I wrote about puff pastry Long, Long Ago, but apparently the word isn’t out that puff isn’t that big a deal. So, because I am a Selfless Helper, I will now tell you all about puff pastry–the ins and outs, the folds, the terminology: all of it.
Puff Pastry Isn’t That Hard To Make. Honest.
First, here’s a secret: it is more difficult to make a good pie crust than it is to make puff pastry. For real. Most folks consider making puff pastry a daunting task because it is time consuming. That it is, but it is not difficult at all. As a matter of fact, it’s pretty mindless. You don’t even have to remember how many times you’ve turned the blasted thing–all the directions I’ve ever seen tell you to make marks in the dough after each turn to keep count!If you can use a rolling pin and fold things, you can make puff pastry.Click To Tweet
Puff pastry is a laminated dough. This means that the whole is comprised of layers that are all sandwiched together. In the case of plywood, you’ve got thin layers of wood sandwiched together with glue. In the case of puff, you’ve got thin layers of gluten-rich dough sandwiched together with butter.
How to Get Layers in Your Puff Pastry
To achieve the layering effect, you could just roll out ridiculously thin pieces of dough, brush some butter on them, and stack them up. That’s exactly what you’re doing when you use phyllo dough. Think of that process as sort of a deconstructed method of making puff pastry.

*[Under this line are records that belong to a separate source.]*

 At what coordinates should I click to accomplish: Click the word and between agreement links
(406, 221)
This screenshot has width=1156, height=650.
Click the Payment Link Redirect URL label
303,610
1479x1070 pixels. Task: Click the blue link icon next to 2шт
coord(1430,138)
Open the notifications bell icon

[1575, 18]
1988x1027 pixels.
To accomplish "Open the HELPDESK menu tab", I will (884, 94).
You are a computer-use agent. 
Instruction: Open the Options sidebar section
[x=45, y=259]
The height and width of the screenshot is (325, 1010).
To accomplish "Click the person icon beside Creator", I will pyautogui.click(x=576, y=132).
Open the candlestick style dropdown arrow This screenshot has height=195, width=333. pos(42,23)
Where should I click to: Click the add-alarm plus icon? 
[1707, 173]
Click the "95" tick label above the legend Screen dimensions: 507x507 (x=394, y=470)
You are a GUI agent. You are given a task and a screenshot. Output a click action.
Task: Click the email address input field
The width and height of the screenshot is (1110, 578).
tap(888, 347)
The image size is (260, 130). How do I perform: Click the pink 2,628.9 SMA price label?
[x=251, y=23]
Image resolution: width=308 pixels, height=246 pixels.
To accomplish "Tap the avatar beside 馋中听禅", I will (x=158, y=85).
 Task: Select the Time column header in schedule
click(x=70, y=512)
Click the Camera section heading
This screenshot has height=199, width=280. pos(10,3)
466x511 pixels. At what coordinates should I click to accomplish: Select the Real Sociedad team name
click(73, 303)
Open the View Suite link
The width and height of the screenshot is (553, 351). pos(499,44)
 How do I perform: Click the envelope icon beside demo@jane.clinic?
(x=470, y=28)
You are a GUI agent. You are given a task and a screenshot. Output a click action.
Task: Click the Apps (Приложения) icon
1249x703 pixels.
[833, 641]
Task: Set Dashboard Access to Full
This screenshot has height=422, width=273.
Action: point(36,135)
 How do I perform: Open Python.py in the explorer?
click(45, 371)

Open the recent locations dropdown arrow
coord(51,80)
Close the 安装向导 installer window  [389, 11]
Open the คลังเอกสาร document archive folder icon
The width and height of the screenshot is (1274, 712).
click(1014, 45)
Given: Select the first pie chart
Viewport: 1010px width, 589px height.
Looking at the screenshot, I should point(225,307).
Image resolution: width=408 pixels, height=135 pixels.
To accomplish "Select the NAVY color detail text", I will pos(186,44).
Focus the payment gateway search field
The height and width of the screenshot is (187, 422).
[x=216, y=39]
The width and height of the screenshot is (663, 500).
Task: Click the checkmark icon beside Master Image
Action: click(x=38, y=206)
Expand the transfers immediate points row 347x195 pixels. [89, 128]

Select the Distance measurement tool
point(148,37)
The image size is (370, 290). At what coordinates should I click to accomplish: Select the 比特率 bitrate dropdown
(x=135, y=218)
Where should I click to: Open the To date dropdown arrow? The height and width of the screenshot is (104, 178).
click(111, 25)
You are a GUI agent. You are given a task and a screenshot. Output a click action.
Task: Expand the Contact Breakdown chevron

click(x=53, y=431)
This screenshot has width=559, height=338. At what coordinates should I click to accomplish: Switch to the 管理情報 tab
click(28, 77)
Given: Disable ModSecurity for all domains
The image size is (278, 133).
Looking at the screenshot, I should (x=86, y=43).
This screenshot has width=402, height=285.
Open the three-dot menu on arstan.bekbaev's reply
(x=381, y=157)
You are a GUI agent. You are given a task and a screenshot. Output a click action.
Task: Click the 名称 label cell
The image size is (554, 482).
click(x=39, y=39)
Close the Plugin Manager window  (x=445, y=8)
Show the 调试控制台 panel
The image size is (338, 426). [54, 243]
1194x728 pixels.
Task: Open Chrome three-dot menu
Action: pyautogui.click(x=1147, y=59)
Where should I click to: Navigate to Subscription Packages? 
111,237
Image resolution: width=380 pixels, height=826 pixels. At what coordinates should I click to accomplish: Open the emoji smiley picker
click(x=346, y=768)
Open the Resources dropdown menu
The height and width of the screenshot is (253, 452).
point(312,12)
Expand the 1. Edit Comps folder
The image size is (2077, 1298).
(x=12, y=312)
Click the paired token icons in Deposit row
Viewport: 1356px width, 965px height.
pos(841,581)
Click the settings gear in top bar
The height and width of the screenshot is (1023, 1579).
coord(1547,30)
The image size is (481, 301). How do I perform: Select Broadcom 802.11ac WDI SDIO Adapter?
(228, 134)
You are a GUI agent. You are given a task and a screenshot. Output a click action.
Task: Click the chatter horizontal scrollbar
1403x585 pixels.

In order to make true puff (as opposed to rough puff), here’s the rundown:
- Take some lean dough (very little, if any, fat) and wrap it around a slab of butter.
- Start rolling it carefully so it’s thin enough to fold. This first rolling starts you off with three layers–the bottom lean dough, the butter in the middle, and the top lean dough.
- If you fold it into thirds like a business letter (a letter fold), you’ll have 7 layers: dough, butter, (dough, dough), butter, (dough, dough), butter, dough. The doughs are in parentheses because the two layers get mashed into one by rolling.
- Fold both ends into the middle and then fold at the middle (a book fold), you’ll have 9 layers: dough, butter, (dough, dough), butter, (dough, dough), butter, (dough, dough), butter, dough.
- From there, keep the dough chilled between rollings and proceed with making book folds and/or letter folds until you have hundreds of layers–about 6 turns.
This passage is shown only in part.